Мы с Вами давно не беседовали, поэтому мне сейчас трудно начинать беседу с Вами <о> чём-то глубоко Вас интересующем. Я помню, что Вы задавали мне вопросы насчёт оперной дискуссии, напечатанной в "Литературной газете"18. Дискуссия эта свелась, собственно говоря, к нулю, так как никаких особенно широких откликов она не вызвала. Статья Козловского была более популярна, но глупа по своей незначительности19, а статья Кабалевского была умна, но академична и рассудительна20. Мне кажется, Людмила, что все эти проблемные споры потому абстрактны, что нет оперной практики. Все теории и проблемы высасываются из опыта каких-то полутора полуудачных опер. Пока это дело не двинется широко и глубоко, до тех пор теоретические проблемы останутся болтовнёй.
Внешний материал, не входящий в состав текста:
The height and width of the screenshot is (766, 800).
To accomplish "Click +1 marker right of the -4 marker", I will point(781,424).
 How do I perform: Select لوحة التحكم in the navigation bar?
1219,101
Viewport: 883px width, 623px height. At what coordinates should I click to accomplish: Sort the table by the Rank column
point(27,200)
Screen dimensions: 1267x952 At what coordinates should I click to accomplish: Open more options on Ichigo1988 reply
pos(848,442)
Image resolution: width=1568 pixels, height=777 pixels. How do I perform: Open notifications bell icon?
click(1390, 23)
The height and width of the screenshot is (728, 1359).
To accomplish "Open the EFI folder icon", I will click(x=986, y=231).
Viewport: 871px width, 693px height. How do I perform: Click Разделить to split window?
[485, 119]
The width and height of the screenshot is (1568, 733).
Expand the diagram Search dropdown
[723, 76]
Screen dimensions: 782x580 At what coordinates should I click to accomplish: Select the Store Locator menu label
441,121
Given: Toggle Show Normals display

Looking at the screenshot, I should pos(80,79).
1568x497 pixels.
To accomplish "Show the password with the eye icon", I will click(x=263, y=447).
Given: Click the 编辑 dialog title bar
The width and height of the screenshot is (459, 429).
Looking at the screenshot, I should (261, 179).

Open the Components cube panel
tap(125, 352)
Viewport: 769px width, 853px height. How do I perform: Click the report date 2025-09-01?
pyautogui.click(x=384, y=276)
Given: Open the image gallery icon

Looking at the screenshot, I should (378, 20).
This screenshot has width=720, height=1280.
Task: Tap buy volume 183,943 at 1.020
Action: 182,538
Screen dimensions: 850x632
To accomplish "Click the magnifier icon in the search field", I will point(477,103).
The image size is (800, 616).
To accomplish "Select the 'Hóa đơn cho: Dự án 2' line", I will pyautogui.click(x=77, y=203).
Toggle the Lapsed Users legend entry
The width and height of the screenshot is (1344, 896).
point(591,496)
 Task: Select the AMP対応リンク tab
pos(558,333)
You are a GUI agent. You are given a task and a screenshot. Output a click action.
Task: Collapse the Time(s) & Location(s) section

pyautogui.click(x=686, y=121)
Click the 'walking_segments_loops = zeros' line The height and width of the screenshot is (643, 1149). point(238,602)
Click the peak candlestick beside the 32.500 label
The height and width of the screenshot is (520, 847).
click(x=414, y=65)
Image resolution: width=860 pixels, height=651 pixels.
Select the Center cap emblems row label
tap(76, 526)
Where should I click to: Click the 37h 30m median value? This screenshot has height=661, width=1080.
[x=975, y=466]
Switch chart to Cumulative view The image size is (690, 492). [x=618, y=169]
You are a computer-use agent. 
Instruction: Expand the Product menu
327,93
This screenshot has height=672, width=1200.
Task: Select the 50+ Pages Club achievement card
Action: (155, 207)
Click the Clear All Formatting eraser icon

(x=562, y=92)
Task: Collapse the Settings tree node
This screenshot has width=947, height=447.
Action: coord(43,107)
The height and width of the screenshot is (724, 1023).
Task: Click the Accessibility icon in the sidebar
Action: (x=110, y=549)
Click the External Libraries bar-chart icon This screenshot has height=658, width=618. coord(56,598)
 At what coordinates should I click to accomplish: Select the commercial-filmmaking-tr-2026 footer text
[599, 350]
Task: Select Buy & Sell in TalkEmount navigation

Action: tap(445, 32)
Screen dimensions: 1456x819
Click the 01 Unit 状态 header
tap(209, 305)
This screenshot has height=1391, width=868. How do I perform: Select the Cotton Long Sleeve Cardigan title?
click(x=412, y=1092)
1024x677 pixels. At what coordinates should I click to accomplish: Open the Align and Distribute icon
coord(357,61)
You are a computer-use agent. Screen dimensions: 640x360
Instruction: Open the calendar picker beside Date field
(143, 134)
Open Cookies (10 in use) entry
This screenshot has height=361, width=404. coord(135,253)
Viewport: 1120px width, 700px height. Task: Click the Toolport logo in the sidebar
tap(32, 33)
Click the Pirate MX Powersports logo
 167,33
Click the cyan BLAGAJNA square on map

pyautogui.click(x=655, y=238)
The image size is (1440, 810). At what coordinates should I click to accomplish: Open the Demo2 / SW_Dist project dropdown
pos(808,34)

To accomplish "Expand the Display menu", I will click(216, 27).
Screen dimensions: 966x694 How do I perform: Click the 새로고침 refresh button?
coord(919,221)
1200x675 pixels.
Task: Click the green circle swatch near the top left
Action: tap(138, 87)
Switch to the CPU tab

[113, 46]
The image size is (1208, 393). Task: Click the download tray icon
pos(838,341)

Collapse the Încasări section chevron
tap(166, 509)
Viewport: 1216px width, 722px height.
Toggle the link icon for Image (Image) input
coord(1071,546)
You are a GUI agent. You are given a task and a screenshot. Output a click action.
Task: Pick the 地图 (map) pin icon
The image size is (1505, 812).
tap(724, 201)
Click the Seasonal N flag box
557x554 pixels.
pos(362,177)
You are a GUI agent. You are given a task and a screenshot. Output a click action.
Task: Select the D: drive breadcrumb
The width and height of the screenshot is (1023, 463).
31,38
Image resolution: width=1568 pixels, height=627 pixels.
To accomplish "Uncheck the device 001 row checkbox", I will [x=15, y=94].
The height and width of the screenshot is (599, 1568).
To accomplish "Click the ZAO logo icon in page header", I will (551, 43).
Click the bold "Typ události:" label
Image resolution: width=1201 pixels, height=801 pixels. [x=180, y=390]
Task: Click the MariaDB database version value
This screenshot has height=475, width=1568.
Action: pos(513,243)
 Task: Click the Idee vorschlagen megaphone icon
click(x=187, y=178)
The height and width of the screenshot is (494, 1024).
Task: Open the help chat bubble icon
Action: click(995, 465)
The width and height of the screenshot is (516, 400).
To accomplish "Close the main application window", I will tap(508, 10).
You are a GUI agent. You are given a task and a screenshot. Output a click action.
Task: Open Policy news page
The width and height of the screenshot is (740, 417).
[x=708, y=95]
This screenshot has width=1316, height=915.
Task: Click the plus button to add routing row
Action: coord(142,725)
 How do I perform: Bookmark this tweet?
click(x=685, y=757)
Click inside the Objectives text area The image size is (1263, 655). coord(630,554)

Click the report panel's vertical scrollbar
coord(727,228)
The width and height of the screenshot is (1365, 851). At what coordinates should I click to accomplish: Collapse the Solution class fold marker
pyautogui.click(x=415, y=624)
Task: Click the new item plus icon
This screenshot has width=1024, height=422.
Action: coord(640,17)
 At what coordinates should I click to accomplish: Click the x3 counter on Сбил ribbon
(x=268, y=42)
Что это так, свидетельствует хотя бы статья Камерницкого во вчерашнем номере "Советского искусства". Вкратце её смысл заключается в следующих "открытиях":
1/ Надо писать хорошую музыку.
2/ Надо писать хорошее либретто.
3/ Надо, чтобы певцам было удобно петь.
4/ Надо, чтобы действие увлекало зрителей.
5/ Надо всем поднатужиться, да и жабахнуть хорошую оперу.
6/ Без оперы композиторы и писатели будут "бяками".
7/ Да здравствует! (Что и кто, неизвестно!).
Я много раздумывал над этой самой "проклятой" оперной проблемой и думаю, что основная ошибка заключается в недопустимости совершать ошибки.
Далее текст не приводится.